Shahriar Coupal, Director of the Committee of Advertising Practice (CAP) said:

“Responsible influencer marketing involves being upfront and clear with the audience, so people are not confused or misled and know when they’re being advertised to. The relationship between influencers and their followers relies on trust and authenticity, so transparency is in the interests of all parties. This guide on the standards will help influencers and brands stick to the rules by being upfront with their followers.”

Social media is quickly becoming the most important platform for advertising.

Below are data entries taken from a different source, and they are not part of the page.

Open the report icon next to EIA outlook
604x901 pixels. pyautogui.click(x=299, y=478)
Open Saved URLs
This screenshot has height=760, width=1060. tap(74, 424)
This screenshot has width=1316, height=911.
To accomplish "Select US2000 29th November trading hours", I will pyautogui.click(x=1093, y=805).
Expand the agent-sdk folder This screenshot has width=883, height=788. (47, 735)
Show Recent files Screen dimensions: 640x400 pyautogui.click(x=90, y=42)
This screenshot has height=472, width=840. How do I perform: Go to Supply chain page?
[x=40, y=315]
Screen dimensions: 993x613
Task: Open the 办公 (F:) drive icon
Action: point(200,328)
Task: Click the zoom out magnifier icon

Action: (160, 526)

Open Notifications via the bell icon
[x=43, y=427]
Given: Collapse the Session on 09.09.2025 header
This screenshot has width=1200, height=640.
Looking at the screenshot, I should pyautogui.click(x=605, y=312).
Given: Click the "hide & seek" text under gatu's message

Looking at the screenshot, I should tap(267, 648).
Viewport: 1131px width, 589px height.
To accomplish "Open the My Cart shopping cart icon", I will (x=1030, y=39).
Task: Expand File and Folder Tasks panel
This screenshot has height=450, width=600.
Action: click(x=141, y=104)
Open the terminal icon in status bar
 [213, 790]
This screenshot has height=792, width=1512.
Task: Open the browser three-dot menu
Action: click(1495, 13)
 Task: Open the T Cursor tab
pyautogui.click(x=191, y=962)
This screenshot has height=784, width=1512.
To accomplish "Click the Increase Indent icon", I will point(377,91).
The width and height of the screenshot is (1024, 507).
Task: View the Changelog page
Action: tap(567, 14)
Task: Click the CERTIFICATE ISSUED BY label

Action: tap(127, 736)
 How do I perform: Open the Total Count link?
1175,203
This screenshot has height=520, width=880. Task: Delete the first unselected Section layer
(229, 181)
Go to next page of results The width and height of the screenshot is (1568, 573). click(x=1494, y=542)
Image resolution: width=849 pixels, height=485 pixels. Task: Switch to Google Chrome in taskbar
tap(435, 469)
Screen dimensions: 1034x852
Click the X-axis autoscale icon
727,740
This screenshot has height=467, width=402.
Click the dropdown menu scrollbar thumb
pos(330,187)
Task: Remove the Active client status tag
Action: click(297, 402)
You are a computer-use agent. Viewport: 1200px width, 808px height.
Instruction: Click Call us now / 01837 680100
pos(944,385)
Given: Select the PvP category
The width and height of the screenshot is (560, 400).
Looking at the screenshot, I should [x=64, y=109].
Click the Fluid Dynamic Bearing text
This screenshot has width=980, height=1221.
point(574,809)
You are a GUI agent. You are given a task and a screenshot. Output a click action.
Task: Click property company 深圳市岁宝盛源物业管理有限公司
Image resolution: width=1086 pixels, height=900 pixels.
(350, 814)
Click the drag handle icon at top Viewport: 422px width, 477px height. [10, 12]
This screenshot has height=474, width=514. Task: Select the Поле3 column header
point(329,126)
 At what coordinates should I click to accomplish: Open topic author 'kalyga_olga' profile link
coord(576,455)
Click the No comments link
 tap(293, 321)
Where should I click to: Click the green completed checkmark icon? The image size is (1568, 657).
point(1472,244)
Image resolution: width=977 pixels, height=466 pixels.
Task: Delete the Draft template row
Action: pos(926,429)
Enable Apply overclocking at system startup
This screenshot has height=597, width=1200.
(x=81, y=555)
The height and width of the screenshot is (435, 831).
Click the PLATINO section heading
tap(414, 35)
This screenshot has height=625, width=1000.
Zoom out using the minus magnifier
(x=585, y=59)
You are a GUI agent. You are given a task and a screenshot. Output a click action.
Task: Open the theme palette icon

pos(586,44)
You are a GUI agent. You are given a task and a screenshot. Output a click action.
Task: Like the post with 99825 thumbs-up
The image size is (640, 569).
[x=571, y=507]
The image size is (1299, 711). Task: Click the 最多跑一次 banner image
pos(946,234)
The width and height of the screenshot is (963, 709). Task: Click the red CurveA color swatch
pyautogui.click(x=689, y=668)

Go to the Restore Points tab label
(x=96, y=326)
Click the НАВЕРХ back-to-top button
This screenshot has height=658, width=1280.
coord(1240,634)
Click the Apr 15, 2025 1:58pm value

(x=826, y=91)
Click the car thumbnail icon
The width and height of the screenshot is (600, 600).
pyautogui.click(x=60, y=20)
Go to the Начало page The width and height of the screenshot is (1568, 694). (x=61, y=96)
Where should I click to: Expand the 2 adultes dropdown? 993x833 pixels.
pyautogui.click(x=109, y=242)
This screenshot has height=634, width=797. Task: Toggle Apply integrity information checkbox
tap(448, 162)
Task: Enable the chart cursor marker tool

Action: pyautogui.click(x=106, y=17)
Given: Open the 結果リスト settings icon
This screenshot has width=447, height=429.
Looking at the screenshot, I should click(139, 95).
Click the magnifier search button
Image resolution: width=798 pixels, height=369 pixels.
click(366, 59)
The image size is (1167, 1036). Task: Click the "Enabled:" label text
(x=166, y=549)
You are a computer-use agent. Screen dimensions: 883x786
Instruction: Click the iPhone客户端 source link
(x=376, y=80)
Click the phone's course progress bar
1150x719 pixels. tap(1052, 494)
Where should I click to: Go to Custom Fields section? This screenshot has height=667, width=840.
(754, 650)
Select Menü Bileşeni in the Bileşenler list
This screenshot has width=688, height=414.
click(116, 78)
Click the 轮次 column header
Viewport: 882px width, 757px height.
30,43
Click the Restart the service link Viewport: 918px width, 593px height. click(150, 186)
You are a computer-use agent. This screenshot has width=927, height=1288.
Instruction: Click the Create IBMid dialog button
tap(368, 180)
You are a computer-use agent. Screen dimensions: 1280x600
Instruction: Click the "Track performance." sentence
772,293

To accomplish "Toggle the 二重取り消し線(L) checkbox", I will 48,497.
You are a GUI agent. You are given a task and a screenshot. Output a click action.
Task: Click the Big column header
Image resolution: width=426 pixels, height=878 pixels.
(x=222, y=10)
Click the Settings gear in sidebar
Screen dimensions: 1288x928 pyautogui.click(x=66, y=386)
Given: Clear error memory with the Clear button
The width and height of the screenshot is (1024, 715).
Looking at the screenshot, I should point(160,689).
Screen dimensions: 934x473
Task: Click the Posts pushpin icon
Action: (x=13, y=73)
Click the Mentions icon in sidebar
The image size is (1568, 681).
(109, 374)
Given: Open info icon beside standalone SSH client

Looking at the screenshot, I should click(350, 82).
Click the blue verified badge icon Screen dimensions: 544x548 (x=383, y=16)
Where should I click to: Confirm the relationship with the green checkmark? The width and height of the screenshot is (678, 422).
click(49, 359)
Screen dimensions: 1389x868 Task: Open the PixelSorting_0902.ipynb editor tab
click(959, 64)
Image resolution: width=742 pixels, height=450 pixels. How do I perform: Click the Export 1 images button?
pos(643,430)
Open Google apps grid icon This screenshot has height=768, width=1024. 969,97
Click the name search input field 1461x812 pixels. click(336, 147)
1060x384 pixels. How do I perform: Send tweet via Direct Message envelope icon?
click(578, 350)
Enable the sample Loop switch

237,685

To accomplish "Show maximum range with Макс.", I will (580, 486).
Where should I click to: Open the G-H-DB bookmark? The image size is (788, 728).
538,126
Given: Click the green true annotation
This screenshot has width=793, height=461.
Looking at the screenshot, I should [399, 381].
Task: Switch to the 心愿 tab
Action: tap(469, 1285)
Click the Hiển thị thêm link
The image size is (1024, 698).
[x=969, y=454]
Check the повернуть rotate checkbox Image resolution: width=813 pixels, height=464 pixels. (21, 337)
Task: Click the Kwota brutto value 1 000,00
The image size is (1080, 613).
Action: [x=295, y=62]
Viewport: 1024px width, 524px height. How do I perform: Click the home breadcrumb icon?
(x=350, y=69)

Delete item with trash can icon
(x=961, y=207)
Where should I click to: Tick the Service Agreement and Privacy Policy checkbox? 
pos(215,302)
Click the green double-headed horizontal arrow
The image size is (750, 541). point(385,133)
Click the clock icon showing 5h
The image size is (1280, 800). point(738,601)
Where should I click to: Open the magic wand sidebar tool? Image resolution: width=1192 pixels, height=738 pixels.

A recent survey showed that 70% of millennial consumers are influenced by the recommendations of their peers in buying decisions.

Instagram is one of the most popular social media platforms for advertising, with 87% of marketers citing Instagram as the most important platform for their influencer marketing programs and this summer it reached a billion active monthly users. It can be a lucrative platform for those with a high volume of followers: celebrities such as Beyonce and Selena Gomez have been recorded as receiving $1 million and $550,000 per post respectively. Others have made a name for themselves through social media influencing alone, with the likes of Jen Selter and Zoella making $15,000 and $14,000 per post.

Instagram is also one of the places where influencers have been seen to fall foul of advertising regulations. Over the last few years posts from Louise Thompson, Millie Macintosh, and Marnie Simpson have been subject to ASA action.

There are lots of rules that could apply, but the ASA pays particular attention to the UK Code of Non-broadcast Advertising and Direct & Promotional Marketing (the CAP Code) and the Consumer Protection from Unfair Trading Regulations 2008 (CPRs).

What counts as an ad?

Affiliate marketing – if the content you post promotes a product or service, especially if it contains a hyperlink to the product or service or a discount code with commission, that counts as advertising.

Advertorial – if you work with a brand to create content and are paid in some way for doing so, this is an ad. There needs to be both payment and control for this to apply. Control is considered to be asserted if the influencer does not have complete freedom to do and or say whatever they want. This includes the brand having final editorial say over the content.

What counts as being paid? Being ‘paid’ for this purpose can include receiving goods for free, it is not only a monetary reward. Similarly, any sort of profitable relationship with a brand, such as a being a paid ambassador, receiving gifts, products, trips etc. for free or in return for your services, constitutes a payment.

What counts as prohibited content under the CPRs? 

  • using ‘editorial content in the media to promote a product where a trader has paid for the promotion without making that clear in the content or by images or sounds clearly identifiable by the consumer (advertorial);
  • falsely claiming or giving the impression that an individual is acting outside of their business purposes or falsely representing themselves as a consumer;
  • failing to identify a commercial intent behind a social media post;
  • and omitting or hiding ‘material’ information.

What does not count as an ad under the CAP code?

  • Posting content for a brand for no gain ie they control the content but you receive nothing in return;
  • Receiving freebies and posting about them but the brand having no control over the content;
  • Discount codes with no commission; or
  • Recommending products or services which you have bought yourself and with no influence from the brand.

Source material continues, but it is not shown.